"Far From Home" dating

How does one arrive at the conclusion that the 31st century references in "Far From Home" are 'incorrect'? I realize that it's difficult to rationalize the two DCAU Legion appearances as actually being 20+ years apart (Cosmic Boy, Saturn Girl, and Chameleon Boy certainly don't seem to be in their mid-to-late 30s in "FFH")... but on the other hand, it's always been something of a tradition in the comics for Legion stories to take place pretty much exactly 1000 years in the future (i.e., 1000 years after the story was written), even when this stretches credibility. Is there some explicit reference somewhere that tells us that the dialogue in the story is incorrect? Failing that, I'd say that Brainiac 5--being a reasonably intelligent fellow--probably has a pretty good handle on what century he lives in... (Come to that, it's been a long time since I've seen "New Kids In Town". Was there an explicit dating reference in the episode itself, or is the 2979 date from some other source?) I don't like the inconsistency either, but I'm not comfortable with unilaterally declaring one reference or the other to be 'incorrect', at least not without some kind of solid rationale.--ElScoob 14:04, 30 April 2006 (UTC)

Episode order

Where do we get the order of the episodes for Batman Beyond? Others, too, but especially here, I (among others) have always thought Return of the Joker worked well as an ending to the series. I won't claim it's definitive one way or another, but is there any particular reason it's in the middle? Caswin 00:56, 12 October 2007 (UTC)

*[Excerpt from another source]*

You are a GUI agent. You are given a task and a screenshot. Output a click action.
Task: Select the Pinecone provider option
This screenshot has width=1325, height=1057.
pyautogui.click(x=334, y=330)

I'm not really sure. I think it was because it aired before season 3 finale. Even though its events clearly take place after "King's Ransom." I think the order is still open for debate. ― Thailog 19:54, 13 October 2007 (UTC)


First of all, sorry I didn't sign this with my username, what I was sure was my username is not working so I'll try to figure that out. But if I sign on here it will be as RoryS89. I am just wondering, this site has it listed that Bruce Wayne was born in the 1960s. This sounds good to me, but there is a flaw in that. We know that The New Batman Adentures ends and Justice League begins roughly at the year 2000. This would make Bruce 40. But we have Batman Beyond placed at roughly 2050. This is still good cause Bruce Timm says Batman Beyond is 50 years after whatever "now" is. And considering Batman Beyond was created after TNBA and before JL, I say that 2050 is a perfect spot for it. But this would make Bruce 90, and Bruce Timm says that during Batman beyond he is roughly 75 or 80. So shouldn't Bruce be born in the 70s?

-I agree. Also the tech featured in TNBA and those other shows supports it.--Thejluninja 17:54, 10 May 2009 (UTC)
No, Bruce should not have been born in the 70's. Him first becoming Batman was clearly supposed to have happened during the 80's, which is the time his comic book counterpart also became Batman as well in modern continuity. The year 1986, I believe is the date, which depicts Bruce at 25 years old first becoming Batman. For his DCAU counterpart, this would correspond perfectly with what is stated about his history with Dick Grayson, as in Robin's Reckoning, Zucco states 9 years have gone by (making it 1995) and The Lost Years has a banner reading the date the flashback events seen in Old Wounds took place in 1997 after Dick graduated from college. This may seem like I'm going slightly off-topic, but no, Bruce was not born in the 70's. Otherwise he would simply be too young to have been Batman at that time. If anything if the date of 1986 is correct for his DCAU counterpart (and there is no reason it shouldn't be given the scenarios presented), he was born in the year 1961.-- Clifftothemax 05:42, 7 September 2009 (GMT)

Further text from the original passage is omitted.